**About this task**
Output the records below again, precisely as they are written.

Data records
◆ ◆ ◆ ◆
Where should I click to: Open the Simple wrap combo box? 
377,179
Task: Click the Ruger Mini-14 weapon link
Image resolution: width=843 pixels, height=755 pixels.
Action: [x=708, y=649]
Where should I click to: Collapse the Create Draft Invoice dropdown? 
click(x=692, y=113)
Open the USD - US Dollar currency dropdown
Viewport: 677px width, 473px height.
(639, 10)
◆ ◆ ◆ ◆
**Answer section**
Where should I click to: Open the Simple wrap combo box? 
377,179
Task: Click the Ruger Mini-14 weapon link
Image resolution: width=843 pixels, height=755 pixels.
Action: [x=708, y=649]
Where should I click to: Collapse the Create Draft Invoice dropdown? 
click(x=692, y=113)
Open the USD - US Dollar currency dropdown
Viewport: 677px width, 473px height.
(639, 10)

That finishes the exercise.